There are some very fundamental judgments – such as “right” and “wrong” – that lie underneath the superficial judgments we discussed. However, they can easily be misunderstood (and can cause harm if misapplied), and I don’t feel confident in my ability to describe them, so I won’t. However, please explore them if you find them. In my experience, they are found only after the surface judgments have been processed out. These are at the root of our pain, and any work on these is extremely freeing.

Feelings and Desires

Another part of our inner experience we attach to or reject are our feelings and desires. For a long time, I thought I had to remove all my emotions, to feel nothing, to desire nothing. I thought I would be free then; I thought that was what non-attachment meant. But I was wrong.

According to Thubten Chodron, non-attachment is simply an acceptance of the present moment. It does not mean the absence of negative emotions. It is opening to the present moment, whether it is pleasant or unpleasant, without clinging to it, or rejecting it. If anger comes, if desire comes, then accept it, without necessarily acting on it.

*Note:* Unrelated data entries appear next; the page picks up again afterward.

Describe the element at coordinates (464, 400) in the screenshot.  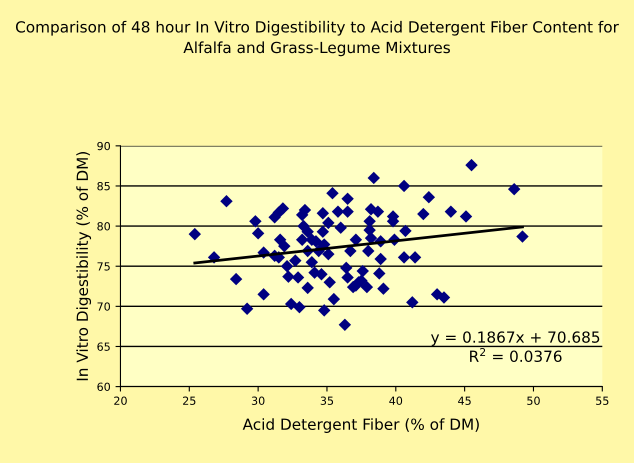
I see `x-tick-label: 45` at that location.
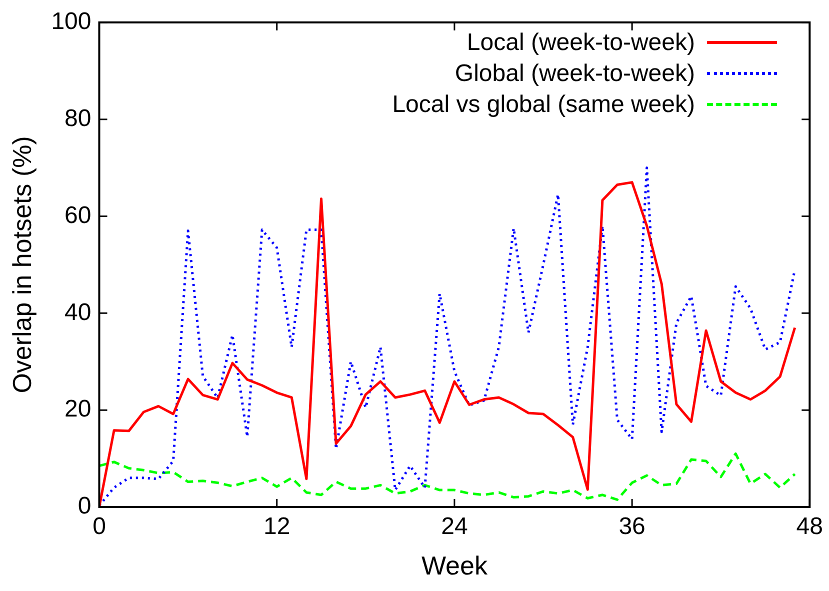 This screenshot has height=591, width=829. Describe the element at coordinates (78, 410) in the screenshot. I see `y-tick-label: 20` at that location.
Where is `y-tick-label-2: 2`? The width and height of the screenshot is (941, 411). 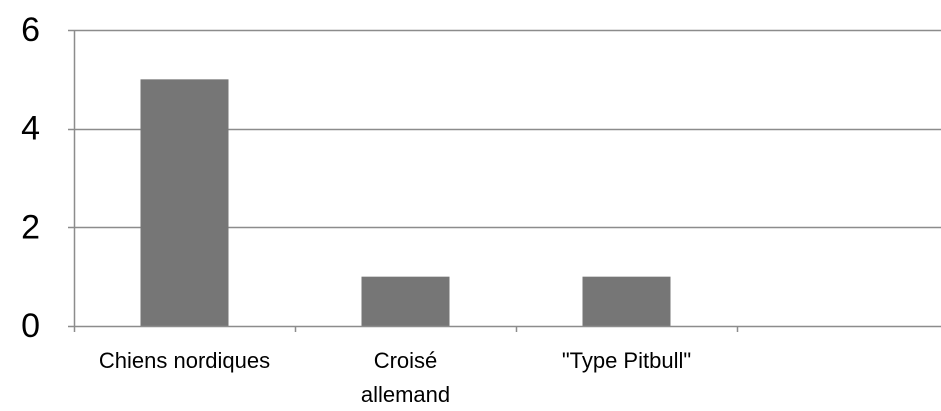
y-tick-label-2: 2 is located at coordinates (30, 227).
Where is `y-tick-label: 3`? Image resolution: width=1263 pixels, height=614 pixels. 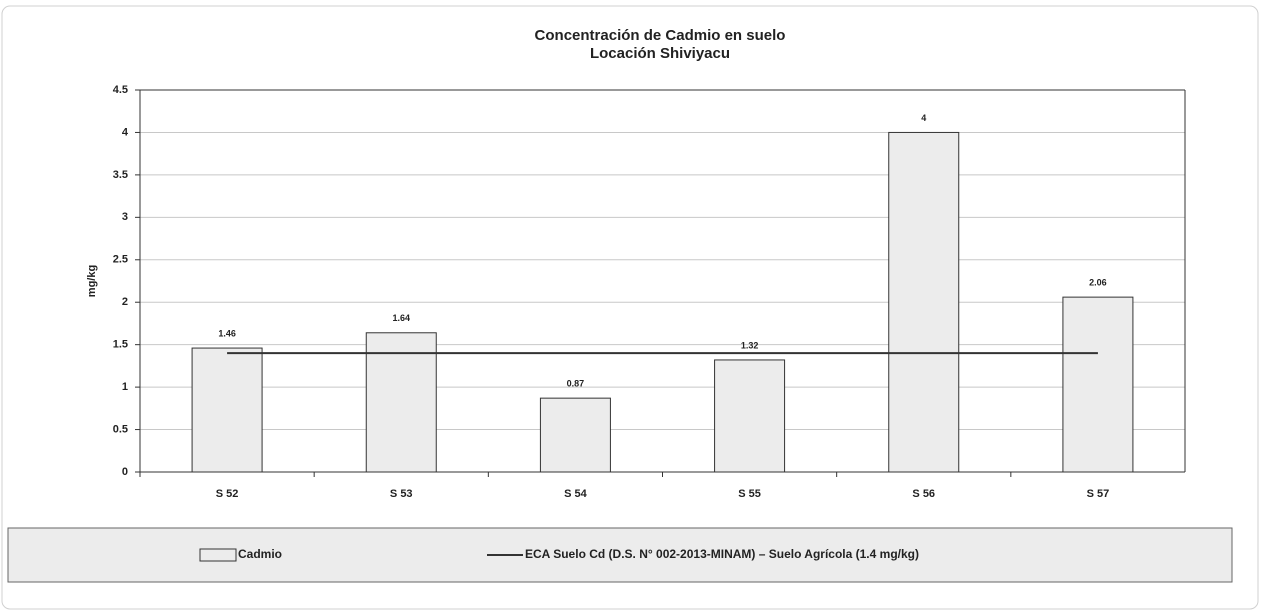
y-tick-label: 3 is located at coordinates (125, 217).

As we discussed in the Core Practice for Emotions, it is only when we attach to our feelings that we listen to them and act them out – often unwisely.

A common outcome of trying to be free of all negative emotions is aversion. This is a real danger in the world of personal growth. One of the most spiteful people I’ve ever met strangely claims to be very spiritually and emotionally advanced – in the same breath he uses to utter all his abusive words! I can’t know for sure, but I suspect that he has repressed his anger and hatred, and in doing so, thinks he has “conquered” those feelings. Naturally, these repressed feelings come exploding out, as they are prone to do, and his deep denial means he is unable to see what he is really doing.

Similarly, one of the contributors in Meeting the Shadow describes a tale of repressed desires – for sex, alcohol, and others – re-arising in prominent leaders of spiritual groups. They act out these desires unwisely and illegally, hurting their followers, hiding behind clever rationalizations when confronted.

Lastly, take a moment to think of attachment to our negative emotions. If it is of interest to you, this topic was covered in a separate article, Realizing We Secretly Want Our Suffering.

Excessive Attachment

And to finish off this series, it is helpful to remember that most teachers warn against excessive attachment.

There was a Zen master once, who wept openly and deeply when his wife passed away. His students were confused. Wasn’t a Zen master supposed to be free of all this? They approached him, and asked him why he was crying.

“Why?” He replied. “Because I miss her, of course.”

I forget what the moral of the story is, or even where it came from, but I think it speaks of the dangers of becoming attached to non-attachment , and denying ourselves our humanity.